*Data shown*:
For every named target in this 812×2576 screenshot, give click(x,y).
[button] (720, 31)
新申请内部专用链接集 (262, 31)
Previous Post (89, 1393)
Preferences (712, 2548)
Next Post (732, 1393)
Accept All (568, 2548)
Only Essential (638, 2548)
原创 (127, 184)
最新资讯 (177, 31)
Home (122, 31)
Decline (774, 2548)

*Task instructions*:
Write out the material again, exactly as shown above.

*Your solution*:
For every named target in this 812×2576 screenshot, give click(x,y).
[button] (720, 31)
新申请内部专用链接集 (262, 31)
Previous Post (89, 1393)
Preferences (712, 2548)
Next Post (732, 1393)
Accept All (568, 2548)
Only Essential (638, 2548)
原创 (127, 184)
最新资讯 (177, 31)
Home (122, 31)
Decline (774, 2548)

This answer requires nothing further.